# Task goal
Starting at the line below holding "Open the 数据查询 navigation menu" and stopping at the line holding "Given: Toggle the", print every line exactly, both ends included, and leave the rest out.

>>>

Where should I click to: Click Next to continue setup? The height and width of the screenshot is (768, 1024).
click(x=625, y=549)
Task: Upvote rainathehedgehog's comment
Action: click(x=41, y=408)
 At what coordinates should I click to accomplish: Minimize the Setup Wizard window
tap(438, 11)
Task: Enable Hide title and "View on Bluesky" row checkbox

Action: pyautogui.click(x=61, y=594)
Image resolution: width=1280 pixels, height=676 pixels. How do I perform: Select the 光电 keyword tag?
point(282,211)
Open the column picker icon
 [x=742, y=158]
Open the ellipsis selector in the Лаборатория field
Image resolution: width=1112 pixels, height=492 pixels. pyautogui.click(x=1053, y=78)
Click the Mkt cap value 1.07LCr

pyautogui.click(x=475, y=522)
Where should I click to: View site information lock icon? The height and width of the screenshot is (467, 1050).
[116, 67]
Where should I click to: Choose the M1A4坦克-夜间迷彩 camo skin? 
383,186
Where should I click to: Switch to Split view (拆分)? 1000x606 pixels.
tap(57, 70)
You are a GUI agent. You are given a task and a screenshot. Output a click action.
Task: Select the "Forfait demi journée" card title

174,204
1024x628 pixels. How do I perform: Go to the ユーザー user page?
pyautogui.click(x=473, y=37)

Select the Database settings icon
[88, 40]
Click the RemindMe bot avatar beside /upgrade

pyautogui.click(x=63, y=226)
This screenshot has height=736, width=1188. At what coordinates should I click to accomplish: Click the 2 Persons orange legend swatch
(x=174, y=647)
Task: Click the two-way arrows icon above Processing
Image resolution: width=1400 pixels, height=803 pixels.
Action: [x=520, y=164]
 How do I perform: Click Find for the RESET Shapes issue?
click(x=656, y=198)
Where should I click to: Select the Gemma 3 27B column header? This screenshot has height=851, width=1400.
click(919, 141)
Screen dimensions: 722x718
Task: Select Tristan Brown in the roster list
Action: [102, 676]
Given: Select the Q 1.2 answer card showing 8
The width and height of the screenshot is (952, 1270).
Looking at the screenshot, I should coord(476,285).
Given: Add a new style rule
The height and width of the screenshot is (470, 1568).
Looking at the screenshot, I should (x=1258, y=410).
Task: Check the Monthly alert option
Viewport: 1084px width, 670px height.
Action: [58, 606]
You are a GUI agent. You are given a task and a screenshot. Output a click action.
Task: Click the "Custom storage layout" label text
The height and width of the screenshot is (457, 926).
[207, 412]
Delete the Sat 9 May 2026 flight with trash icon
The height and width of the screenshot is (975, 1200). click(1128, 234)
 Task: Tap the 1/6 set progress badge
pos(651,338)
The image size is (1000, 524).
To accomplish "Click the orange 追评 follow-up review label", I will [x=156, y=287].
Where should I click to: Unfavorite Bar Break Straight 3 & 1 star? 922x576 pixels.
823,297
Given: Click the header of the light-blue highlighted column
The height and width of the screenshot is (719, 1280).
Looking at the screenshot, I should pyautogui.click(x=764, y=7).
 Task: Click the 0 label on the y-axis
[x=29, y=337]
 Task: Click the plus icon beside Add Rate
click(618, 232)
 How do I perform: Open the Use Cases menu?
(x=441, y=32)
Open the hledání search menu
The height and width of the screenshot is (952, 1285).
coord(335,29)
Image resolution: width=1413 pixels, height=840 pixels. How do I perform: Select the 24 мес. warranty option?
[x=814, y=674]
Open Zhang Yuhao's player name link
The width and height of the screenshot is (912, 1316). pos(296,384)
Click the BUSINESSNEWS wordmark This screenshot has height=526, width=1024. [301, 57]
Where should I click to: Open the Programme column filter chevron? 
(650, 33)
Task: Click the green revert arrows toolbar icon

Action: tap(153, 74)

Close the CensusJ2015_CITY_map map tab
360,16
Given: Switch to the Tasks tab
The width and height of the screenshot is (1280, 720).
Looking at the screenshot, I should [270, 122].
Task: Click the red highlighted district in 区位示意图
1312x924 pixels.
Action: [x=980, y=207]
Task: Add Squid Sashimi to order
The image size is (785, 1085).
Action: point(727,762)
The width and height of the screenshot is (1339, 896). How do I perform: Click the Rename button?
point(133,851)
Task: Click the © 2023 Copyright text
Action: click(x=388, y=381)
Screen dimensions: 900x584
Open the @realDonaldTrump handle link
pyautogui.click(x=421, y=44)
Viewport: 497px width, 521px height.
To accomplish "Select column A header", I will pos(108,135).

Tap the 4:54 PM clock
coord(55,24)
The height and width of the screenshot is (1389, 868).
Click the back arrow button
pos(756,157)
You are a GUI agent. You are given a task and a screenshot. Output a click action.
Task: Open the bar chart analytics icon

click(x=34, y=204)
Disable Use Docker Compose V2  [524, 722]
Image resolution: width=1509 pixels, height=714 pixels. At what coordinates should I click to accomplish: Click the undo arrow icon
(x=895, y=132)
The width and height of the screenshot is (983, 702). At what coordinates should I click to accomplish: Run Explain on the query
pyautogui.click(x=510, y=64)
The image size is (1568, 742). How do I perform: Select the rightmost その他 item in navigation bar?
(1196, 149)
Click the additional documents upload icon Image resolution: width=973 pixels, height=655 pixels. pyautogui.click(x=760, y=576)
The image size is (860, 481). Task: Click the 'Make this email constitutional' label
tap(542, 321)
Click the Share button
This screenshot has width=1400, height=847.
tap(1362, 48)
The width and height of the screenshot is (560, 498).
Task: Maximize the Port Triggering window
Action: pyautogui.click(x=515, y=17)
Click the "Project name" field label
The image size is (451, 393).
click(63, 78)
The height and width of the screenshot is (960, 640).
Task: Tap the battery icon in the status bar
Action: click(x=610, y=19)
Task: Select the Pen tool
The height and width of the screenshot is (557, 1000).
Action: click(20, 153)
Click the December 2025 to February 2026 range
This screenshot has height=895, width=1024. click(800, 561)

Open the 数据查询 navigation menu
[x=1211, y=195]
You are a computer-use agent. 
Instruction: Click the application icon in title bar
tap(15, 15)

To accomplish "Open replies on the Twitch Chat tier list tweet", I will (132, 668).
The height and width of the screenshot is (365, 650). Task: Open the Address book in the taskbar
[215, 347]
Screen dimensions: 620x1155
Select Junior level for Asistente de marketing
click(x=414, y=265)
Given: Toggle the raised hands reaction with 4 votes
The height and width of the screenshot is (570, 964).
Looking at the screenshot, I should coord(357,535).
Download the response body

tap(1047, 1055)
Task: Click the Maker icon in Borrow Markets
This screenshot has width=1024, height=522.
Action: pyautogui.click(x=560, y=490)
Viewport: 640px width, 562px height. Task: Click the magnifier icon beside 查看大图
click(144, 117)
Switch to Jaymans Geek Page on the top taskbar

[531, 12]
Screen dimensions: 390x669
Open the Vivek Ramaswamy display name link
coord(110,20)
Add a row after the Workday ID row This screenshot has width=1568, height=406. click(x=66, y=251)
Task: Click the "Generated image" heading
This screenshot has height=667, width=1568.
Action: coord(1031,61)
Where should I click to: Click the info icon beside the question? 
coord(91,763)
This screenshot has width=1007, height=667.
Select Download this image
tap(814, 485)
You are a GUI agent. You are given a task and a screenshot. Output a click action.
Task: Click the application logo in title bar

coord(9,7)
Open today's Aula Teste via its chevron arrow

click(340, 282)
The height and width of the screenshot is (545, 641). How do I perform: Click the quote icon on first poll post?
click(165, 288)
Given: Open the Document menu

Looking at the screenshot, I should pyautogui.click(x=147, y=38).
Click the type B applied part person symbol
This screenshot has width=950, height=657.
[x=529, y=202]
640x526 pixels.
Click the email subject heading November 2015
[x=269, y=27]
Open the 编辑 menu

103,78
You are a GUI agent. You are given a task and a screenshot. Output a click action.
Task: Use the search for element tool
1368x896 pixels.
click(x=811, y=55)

<<<

# Task result
Open the 数据查询 navigation menu
[x=1211, y=195]
You are a computer-use agent. 
Instruction: Click the application icon in title bar
tap(15, 15)

To accomplish "Open replies on the Twitch Chat tier list tweet", I will (132, 668).
The height and width of the screenshot is (365, 650). Task: Open the Address book in the taskbar
[215, 347]
Screen dimensions: 620x1155
Select Junior level for Asistente de marketing
click(x=414, y=265)
Given: Toggle the raised hands reaction with 4 votes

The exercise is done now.